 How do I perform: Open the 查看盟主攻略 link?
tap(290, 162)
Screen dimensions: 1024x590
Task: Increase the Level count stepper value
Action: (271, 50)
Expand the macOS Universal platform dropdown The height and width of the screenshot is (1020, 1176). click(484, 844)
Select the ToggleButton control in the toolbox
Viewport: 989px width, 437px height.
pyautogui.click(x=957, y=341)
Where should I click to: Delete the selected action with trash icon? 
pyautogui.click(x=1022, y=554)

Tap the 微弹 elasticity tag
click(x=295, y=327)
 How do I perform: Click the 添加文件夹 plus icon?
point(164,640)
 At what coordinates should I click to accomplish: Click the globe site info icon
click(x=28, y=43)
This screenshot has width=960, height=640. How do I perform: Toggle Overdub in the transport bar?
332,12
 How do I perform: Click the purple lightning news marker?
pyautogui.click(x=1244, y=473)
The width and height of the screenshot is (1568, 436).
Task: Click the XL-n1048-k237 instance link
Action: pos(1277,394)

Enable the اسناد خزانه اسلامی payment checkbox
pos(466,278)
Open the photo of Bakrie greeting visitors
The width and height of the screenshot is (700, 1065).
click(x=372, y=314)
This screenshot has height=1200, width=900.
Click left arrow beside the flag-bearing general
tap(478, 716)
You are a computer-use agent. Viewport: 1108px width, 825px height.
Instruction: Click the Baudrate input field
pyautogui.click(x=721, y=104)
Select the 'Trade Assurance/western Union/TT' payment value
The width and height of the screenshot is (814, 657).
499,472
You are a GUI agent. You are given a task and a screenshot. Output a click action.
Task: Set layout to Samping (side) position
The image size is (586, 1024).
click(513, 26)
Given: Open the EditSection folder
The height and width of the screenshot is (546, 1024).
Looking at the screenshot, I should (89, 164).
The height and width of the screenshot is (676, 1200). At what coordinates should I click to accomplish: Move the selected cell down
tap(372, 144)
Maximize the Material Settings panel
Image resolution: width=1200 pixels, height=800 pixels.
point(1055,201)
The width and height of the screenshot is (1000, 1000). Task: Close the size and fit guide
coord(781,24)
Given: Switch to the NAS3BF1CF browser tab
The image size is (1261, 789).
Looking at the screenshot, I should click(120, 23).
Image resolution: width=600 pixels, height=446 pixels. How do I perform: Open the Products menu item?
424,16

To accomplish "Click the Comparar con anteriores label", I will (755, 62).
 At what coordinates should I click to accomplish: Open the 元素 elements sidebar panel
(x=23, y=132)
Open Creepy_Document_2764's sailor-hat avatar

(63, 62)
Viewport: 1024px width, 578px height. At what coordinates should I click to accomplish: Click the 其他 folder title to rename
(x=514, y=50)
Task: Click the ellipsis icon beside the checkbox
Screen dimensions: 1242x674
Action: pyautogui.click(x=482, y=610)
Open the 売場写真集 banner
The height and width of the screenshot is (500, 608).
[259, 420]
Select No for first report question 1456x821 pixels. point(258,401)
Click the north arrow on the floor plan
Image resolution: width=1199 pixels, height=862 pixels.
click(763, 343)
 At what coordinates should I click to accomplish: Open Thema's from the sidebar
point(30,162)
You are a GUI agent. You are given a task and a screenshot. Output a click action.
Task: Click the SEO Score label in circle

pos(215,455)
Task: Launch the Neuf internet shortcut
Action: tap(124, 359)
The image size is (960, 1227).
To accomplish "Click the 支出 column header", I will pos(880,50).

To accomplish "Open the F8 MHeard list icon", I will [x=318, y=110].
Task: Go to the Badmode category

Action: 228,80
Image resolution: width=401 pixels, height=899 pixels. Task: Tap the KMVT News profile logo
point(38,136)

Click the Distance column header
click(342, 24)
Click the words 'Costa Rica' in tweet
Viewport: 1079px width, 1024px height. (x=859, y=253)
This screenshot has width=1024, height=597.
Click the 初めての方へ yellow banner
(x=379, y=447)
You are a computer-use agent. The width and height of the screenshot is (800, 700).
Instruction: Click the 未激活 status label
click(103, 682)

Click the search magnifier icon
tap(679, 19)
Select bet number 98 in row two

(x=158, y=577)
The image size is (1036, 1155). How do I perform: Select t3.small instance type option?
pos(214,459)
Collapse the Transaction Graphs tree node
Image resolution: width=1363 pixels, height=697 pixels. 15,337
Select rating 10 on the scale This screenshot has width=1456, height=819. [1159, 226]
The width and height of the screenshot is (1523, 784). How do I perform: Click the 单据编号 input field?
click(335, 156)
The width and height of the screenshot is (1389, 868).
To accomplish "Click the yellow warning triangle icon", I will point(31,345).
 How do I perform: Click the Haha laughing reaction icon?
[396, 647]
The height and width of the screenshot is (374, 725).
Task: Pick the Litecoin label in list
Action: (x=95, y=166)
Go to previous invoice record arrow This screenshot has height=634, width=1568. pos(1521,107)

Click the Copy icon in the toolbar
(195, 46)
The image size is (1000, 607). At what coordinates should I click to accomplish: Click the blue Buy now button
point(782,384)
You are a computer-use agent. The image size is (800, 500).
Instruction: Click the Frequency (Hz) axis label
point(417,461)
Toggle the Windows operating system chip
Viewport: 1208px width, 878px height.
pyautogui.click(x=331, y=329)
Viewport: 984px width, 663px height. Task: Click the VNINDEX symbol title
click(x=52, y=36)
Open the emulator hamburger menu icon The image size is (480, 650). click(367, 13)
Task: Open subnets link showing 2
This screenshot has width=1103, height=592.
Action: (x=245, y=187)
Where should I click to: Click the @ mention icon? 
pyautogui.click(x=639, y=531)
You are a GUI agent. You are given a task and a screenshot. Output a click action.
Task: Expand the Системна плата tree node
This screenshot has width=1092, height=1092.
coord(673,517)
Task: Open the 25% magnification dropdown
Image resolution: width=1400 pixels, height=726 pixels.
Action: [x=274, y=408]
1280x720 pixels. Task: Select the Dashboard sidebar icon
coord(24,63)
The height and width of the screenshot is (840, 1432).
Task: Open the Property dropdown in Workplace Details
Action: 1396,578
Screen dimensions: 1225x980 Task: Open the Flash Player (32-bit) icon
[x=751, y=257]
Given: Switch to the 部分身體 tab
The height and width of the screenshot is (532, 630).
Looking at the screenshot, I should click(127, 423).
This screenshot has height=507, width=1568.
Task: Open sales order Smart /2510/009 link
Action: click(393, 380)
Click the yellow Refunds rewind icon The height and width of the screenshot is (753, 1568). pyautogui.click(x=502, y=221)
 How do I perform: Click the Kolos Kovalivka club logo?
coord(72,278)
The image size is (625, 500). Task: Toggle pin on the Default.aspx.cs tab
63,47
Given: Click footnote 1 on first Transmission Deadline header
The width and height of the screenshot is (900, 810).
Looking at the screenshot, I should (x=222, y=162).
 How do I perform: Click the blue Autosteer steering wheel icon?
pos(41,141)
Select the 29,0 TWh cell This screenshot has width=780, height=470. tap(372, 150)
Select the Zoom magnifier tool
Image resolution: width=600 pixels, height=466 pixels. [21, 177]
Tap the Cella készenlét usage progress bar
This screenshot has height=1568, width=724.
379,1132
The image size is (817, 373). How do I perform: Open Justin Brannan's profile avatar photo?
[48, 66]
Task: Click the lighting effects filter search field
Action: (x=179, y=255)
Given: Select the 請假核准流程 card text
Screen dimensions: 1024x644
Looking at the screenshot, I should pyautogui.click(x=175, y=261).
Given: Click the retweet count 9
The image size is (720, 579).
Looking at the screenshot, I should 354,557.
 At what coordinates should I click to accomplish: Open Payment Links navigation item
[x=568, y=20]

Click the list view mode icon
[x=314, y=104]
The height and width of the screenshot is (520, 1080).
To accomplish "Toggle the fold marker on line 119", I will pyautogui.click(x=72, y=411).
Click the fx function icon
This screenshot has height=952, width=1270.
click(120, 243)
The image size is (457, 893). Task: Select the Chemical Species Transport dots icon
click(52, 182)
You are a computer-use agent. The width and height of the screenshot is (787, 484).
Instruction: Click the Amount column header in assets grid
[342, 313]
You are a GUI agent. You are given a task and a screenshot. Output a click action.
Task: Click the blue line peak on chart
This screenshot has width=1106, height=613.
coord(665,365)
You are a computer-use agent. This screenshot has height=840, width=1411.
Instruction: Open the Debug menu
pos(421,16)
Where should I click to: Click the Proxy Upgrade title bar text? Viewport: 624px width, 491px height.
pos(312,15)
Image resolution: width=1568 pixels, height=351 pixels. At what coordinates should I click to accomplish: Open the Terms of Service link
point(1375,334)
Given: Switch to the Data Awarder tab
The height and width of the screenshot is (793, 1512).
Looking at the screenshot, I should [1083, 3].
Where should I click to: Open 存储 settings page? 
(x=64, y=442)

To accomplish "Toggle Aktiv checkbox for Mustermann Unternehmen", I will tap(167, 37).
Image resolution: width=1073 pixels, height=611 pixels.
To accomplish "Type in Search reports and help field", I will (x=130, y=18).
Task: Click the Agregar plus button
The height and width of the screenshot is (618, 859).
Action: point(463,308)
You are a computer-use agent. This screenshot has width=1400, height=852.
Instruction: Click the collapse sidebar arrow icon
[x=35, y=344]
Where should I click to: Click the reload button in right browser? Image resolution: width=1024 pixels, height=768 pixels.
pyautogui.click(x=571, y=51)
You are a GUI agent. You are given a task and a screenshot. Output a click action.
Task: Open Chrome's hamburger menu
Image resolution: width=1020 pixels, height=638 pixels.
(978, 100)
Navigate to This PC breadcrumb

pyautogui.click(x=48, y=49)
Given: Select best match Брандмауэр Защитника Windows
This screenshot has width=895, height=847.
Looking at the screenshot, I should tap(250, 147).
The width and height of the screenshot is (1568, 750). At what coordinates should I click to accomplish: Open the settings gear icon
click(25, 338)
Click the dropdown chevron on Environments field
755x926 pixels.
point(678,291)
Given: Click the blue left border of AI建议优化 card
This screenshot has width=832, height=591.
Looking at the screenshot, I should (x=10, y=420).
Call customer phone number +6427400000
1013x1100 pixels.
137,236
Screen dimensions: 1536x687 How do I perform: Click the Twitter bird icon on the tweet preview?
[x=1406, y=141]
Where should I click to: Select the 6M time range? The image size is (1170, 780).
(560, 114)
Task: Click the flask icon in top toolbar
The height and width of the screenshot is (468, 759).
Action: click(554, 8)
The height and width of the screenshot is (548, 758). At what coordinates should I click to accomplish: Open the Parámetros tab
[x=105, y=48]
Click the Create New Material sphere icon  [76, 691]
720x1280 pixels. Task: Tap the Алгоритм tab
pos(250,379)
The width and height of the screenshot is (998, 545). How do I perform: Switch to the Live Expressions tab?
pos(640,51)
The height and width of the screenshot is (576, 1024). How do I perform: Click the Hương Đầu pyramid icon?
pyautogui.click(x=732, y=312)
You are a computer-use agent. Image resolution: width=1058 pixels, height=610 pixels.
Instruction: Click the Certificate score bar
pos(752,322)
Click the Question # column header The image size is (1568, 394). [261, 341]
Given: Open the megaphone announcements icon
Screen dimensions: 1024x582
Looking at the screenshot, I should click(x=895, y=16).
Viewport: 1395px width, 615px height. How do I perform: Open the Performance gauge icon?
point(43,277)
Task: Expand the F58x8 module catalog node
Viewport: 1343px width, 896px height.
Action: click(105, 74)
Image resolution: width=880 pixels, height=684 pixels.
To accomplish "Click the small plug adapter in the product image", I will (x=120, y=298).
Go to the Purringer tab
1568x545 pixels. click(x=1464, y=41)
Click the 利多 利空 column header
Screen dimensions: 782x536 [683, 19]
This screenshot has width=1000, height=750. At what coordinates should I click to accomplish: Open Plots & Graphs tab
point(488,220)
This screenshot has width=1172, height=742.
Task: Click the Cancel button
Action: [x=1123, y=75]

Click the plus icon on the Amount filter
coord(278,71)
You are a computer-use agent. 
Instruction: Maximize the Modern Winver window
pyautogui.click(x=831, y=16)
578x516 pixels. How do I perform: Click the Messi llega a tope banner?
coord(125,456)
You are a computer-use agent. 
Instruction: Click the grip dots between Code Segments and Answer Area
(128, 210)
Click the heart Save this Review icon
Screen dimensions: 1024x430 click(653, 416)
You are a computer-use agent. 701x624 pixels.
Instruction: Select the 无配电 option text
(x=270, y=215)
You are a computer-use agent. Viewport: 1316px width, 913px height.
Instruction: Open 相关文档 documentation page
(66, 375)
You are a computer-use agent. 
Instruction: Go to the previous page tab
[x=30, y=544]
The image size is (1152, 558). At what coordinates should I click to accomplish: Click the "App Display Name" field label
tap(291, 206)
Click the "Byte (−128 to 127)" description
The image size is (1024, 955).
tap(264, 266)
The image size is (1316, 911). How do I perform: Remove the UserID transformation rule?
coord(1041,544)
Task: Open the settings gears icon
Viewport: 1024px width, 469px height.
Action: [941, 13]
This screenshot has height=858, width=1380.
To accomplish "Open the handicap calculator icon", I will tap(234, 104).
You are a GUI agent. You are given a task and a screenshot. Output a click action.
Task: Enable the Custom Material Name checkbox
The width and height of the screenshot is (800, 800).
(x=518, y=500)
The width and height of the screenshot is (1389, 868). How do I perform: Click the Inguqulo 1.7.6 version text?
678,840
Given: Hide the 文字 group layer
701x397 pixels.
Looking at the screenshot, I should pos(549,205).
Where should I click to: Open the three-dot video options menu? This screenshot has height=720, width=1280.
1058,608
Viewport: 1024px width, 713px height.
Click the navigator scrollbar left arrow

□ □ □ □ □

▸ **DESCRIPTION OF THE TASK**
The result should be every line of the material that contains the word "first", so copy those lines.

▸ **REPLY**
Select No for first report question 1456x821 pixels. point(258,401)
Given: Click footnote 1 on first Transmission Deadline header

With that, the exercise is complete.